Stanford CCSB Seminar Series
2010 Seminars
Reverse Engineering Tree-Evolving Gene Networks Underlying Developing Breast Cancer Cell Lineages
Tuesday November 20, 2010 at 3 pm (Li Ka Shing Center Room LK101)
Eric P. Xing, Associate Professor of Computer Sciences, Carnegie Mellon University
Estimating gene regulatory networks over biological lineages is central to a deeper understanding of how cells evolve during development and differentiation. However, one challenge in estimating such evolving networks is that their host cells are not only contiguously evolving, but also branching over time. For example, stem cells evolve into two more specialized daughter cells at each division, forming a tree of networks. Another example is in a laboratory setting: a biologist may apply several different drugs to a malignant cancer cell to analyze the changes each drug has produced in the treated cells. Each treated cell is not directly related to another treated cell, but rather to the malignant cancer cell that it was derived from. We propose a novel algorithm Treegl, which builds on the L1 plus total variation penalized graphical logistic regression to effectively estimate multiple evolving gene networks corresponding to cell types related by a tree-genealogy, based on only a few samples from each cell type. Treegl takes advantage of the similarity between related networks along the biological lineage, while at the same time exposing sharp differences between the networks. We demonstrate that our algorithm performs significantly better than existing methods via simulation. Furthermore we explore an application to a breast cancer analysis. Based on only a few microarray measurements, our algorithm is able to produce biologically valid results that provide insight into the progression and reversion of breast cancer. Joint work with Ankur P. Parikh, Wei Wu, and Ross E. Curtis
Predictive computational models for identifying genotype-specific targeted cancer therapeutics
Tuesday October 19, 2010 @ 4pm (Clark Center S363)
Adam Margolin, PhD, Biomedical Informatics, Broad Institute
Recent technological advances have enabled characterization of large tumor cell line panels with respect to dense molecular features, such as somatic mutations and gene expression profiles, and sensitivity to perturbations, measured using genome-wide RNAi or high-throughput compound screens. The emergence of such information, coupled with the rapidly sharpening window into cancer genetics provided by large-scale genome projects, now makes possible a research direction aimed at linking the constellation of mutations in a tumor cell with dysregulated cellular networks and therapeutic interventions. Such a capability would 1) improve the success rate of clinical trials and the response rate of existing therapeutics, 2) yield insights into the multi-scale cellular networks underlying tumor initiation and maintenance, 3) identify novel therapeutic targets, and 4) provide an analytical framework for predicting other cellular phenotypes. In this talk I will describe recent progress in applying regularized regression models to identify genotype-specific targeted therapeutics. I will begin by discussing a project aimed at identifying compounds that inhibit the anti-apoptotic BCL2 family protein, MCL1, together with experimentally validated genetic features that sensitize cancer cells to this class of compounds. I will then present a number of synthetic lethality predictions inferred by applying the same computational framework to two large-scale chemical screening datasets.

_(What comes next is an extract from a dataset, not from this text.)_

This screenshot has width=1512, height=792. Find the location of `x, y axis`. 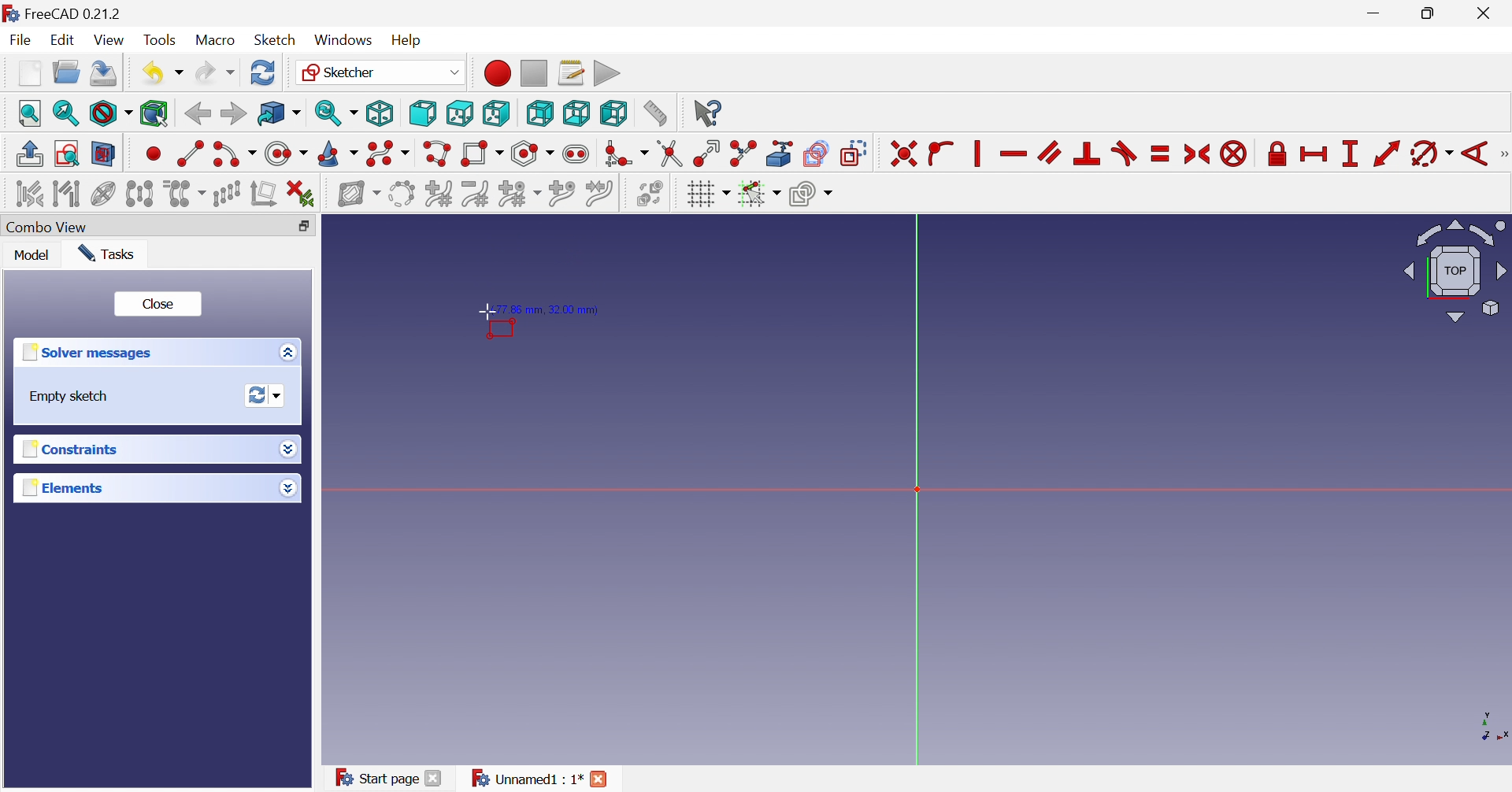

x, y axis is located at coordinates (1490, 726).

An Integrated Approach to Uncover drivers of Cancer
Tuesday September 14, 2010 @ 2pm (Clark Center S361)
Dana Pe'er, Assistant Professor, Biological Sciences, Columbia University
Systematic characterization of cancer genomes has revealed a staggering number of diverse aberrations that differ among individuals, such that the functional importance and physiological impact of most tumor genetic alterations remains poorly defined. We developed a computational framework that integrates chromosomal copy number and gene expression data for detecting aberrations that promote cancer progression. We demonstrate the utility of this framework using a melanoma dataset. Our analysis correctly identified known drivers of melanoma and predicted multiple novel tumor dependencies. Two dependencies, TBC1D16 and RAB27A, confirmed empirically, suggest that abnormal regulation of protein trafficking contributes to proliferation in melanoma. Together, these results demonstrate the ability of integrative Bayesian approaches to identify novel candidate drivers with biological, and possibly therapeutic, importance in cancer.